Significa accettare che prendere una strada significa abbandonare l’altra, con tutto il suo carico di promesse e di rimpianti. «Oh, tenni la prima per un altro giorno!», esclama il poeta, e subito aggiunge: «ma sapendo che una strada porta a un’altra, dubitavo sarei mai tornato indietro». La verità scomoda è che non torniamo indietro. E forse è meglio così.

I grandi innovatori, gli imprenditori che hanno cambiato il mondo, gli artisti che hanno aperto nuove strade, non sono quelli che hanno avuto più fortuna.
Sono quelli che hanno avuto il coraggio di prendere la strada che nessuno aveva ancora preso. E spesso l’hanno fatto senza la certezza del risultato, senza la garanzia del successo, con il solo sostegno della loro convinzione. Steve Jobs, in una famosa intervista del 1994, diceva che la cosa più importante non è la passione, ma la pazienza di aspettare che le cose che ami si allineino.
E poi, quando si allineano, avere il coraggio di saltare. Non c’è formula. C’è solo l’istinto e la determinazione.

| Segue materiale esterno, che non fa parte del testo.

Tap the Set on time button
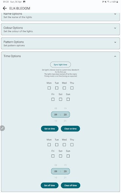Screen dimensions: 121x193 click(50, 129)
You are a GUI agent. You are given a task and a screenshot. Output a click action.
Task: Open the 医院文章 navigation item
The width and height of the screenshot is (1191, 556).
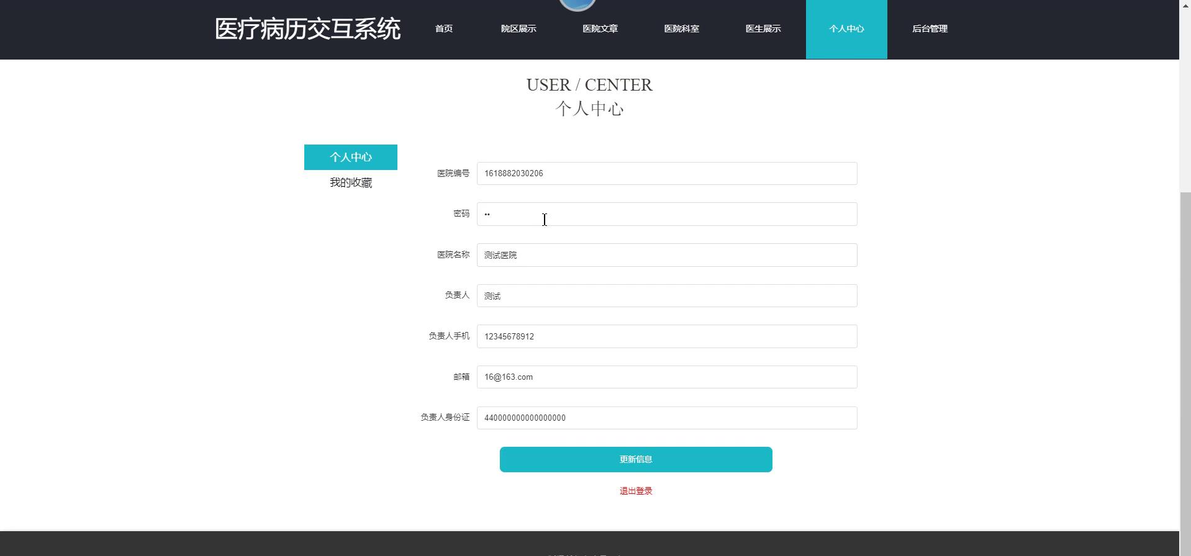pyautogui.click(x=600, y=29)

E poi c’è un’altra lezione, forse ancora più preziosa, in quei versi. Frost ci parla di un «sospiro» che racconterà da una distanza immensa.
Non un rimpianto, non un lamento. Un sospiro. La consapevolezza che la vita è fatta di perdite e di guadagni, e che il bilancio finale non si scrive mai in nero o in rosso, ma in sfumature.
La strada meno battuta non garantisce la felicità, non promette il successo, non assicura la realizzazione. Garantisce solo una cosa: che quando guarderai indietro, non ti chiederai «e se avessi…». Perché avrai osato. E l’aver osato, anche quando ha portato a cadute, è già di per sé una vittoria.

Sul letto di morte, dicono gli psicologi, i rimpianti più grandi riguardano le strade non prese, i sogni non inseguiti, le parole non dette.
È l’omissione, più dell’azione, a pesare sulla coscienza. Forse la vera saggezza è proprio questa: scegliere anche quando si ha paura, muoversi anche quando non si vede la meta, accettare che ogni decisione è una perdita, ma che non decidere è la perdita più grande.

Il bosco è giallo, dice Frost. È autunno. È la stagione della maturità, del raccolto, ma anche del declino. Forse la scelta della strada meno battuta è più saggia quando si è giovani, pieni di energia, disposti a rischiare.
O forse è più saggia quando si è un po’ più avanti, quando si conosce il peso del tempo, quando si è imparato che le occasioni non tornano. Frost aveva quarant’anni quando scrisse questa poesia.
Non un giovane alle prime armi, non un vecchio che guarda indietro. Un uomo nel pieno, che sa che il tempo stringe e che le scelte vanno fatte.

Allora, quale strada prenderai oggi? Quella che tutti percorrono, comoda e sicura, o quella che ti spaventa, che ti interroga, che ti chiede di lasciare qualcosa dietro? Non c’è una risposta giusta. C’è solo la tua risposta. E quando, tra anni, guarderai indietro da una distanza immensa, non ti chiederai se hai fatto la scelta giusta. Ti chiederai se hai scelto. E se la risposta sarà sì, allora anche quel ramo, anche quella strada poco battuta, avrà fatto tutta la differenza.
Perché la differenza, in fondo, non è dove arrivi. È come cammini. È il coraggio di mettere un passo fuori dalla fila, nella direzione che solo tu puoi vedere. E poi un altro. E poi un altro. Finché il bosco si apre e tu sei già lontano, lontano da chi è rimasto al bivio a chiedersi per sempre cosa sarebbe successo se avesse scelto l’altra. Tu non te lo chiederai. Perché avrai scelto.

E quella scelta, qualsiasi cosa ti abbia portato, sarà già la tua ricompensa.